As our children grow older, we tend to have, as a family, a bit more time, and thus I find I am able to cook a bit more again. I am trying to introduce my children to more adventurous tastes and I think generally they eat very well.
This weekend I ended up cooking a lot more than usual. On Sunday morning I cooked omelettes for breakfast, but mixed it up a bit by including ricotta cheese, spring onions and a bit of fresh coriander. They were light, fluffy, and very yummy. I also made a pasta, very simple actually, mixed with fried bread crumbs, pine nuts, feta cheese and basil. Our main dinner on Sunday was a pot roast of shoulder of lamb with aubergine and Greek cheese (a bit like haloumi).

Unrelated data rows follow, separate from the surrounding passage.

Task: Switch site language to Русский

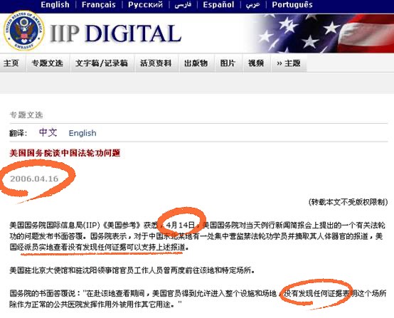Action: pyautogui.click(x=146, y=5)
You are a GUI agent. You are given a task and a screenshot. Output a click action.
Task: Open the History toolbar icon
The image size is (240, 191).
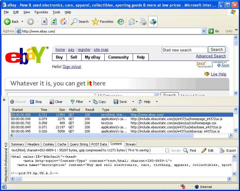point(121,22)
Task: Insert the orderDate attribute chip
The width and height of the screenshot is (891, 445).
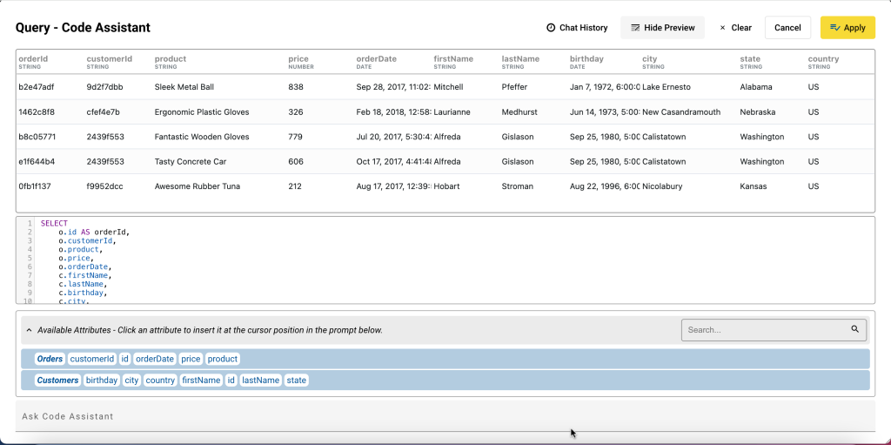Action: click(x=155, y=359)
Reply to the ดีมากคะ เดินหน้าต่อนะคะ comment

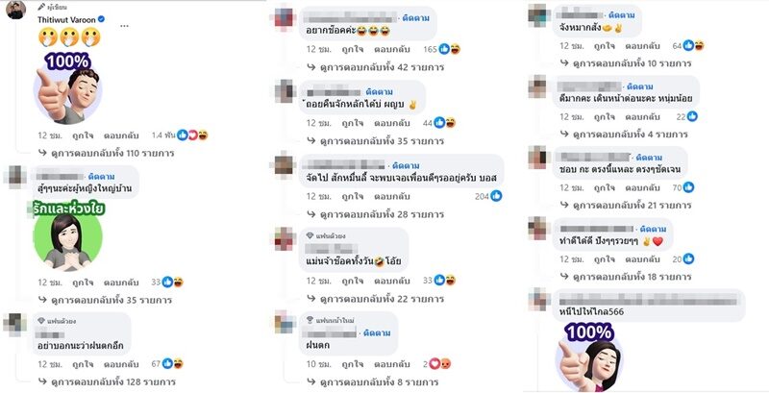point(642,116)
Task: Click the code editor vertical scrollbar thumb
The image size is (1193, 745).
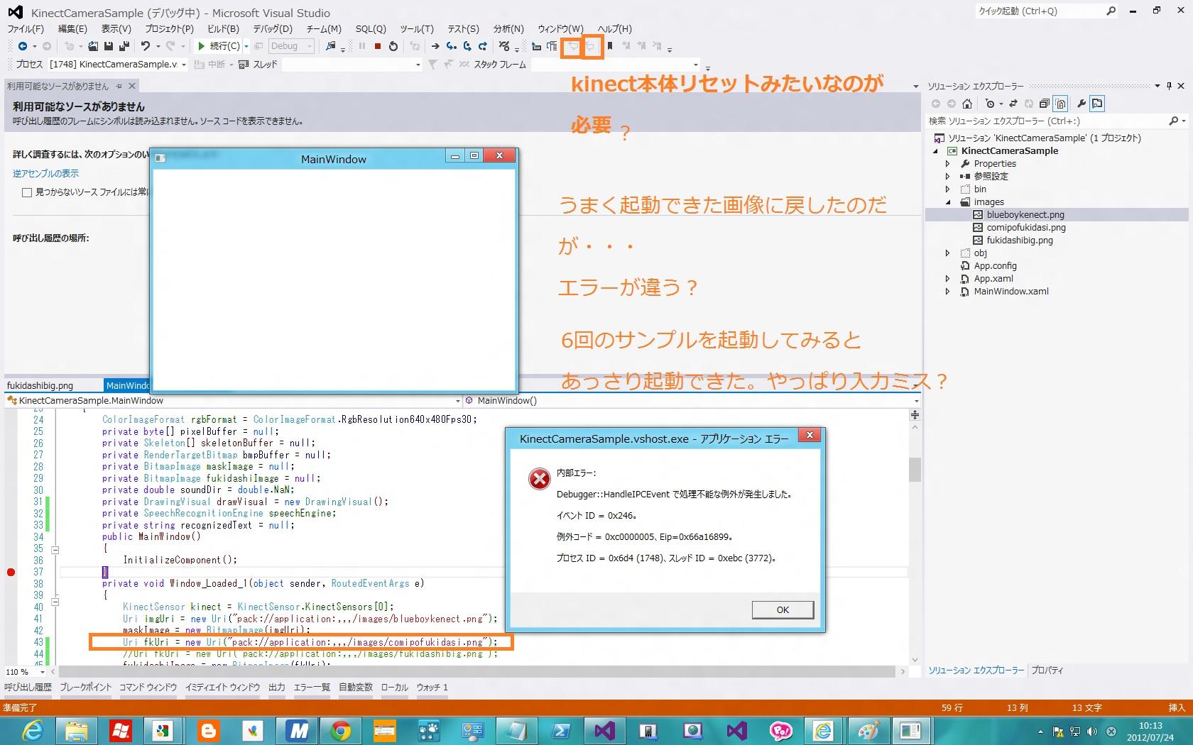Action: 915,469
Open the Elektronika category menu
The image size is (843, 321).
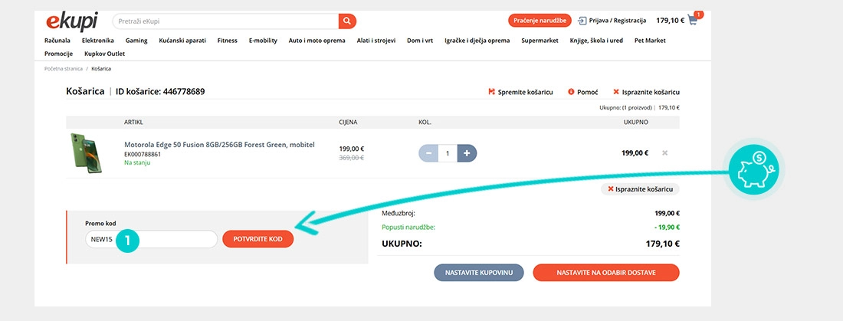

Finally, this week I have decided to make confit of duck, which I've never tried before. I'll let you know how it turned out. So far all I have done is prepare the duck legs, which need to sit in the fridge overnight and cure slightly. I've put the duck legs in a dish, sprinkled with lots of salt, pepper, and thyme. Tomorrow I will remove the legs, wipe them down and remove all the 'marinade' ingredients, place them in a pot, cover with goose fat and then cook on as low a heat as possible, for at least three hours. The idea is that the duck legs cool in the fat and are preserved, as long as they are covered in fat. When it comes to the dish itself, you remove a couple of legs, wipe off excess fat, and fry until the skin is crispy. The duck is then served with beans, which have been cooked in a little stock and lardons of bacon. Seems pretty yum to me!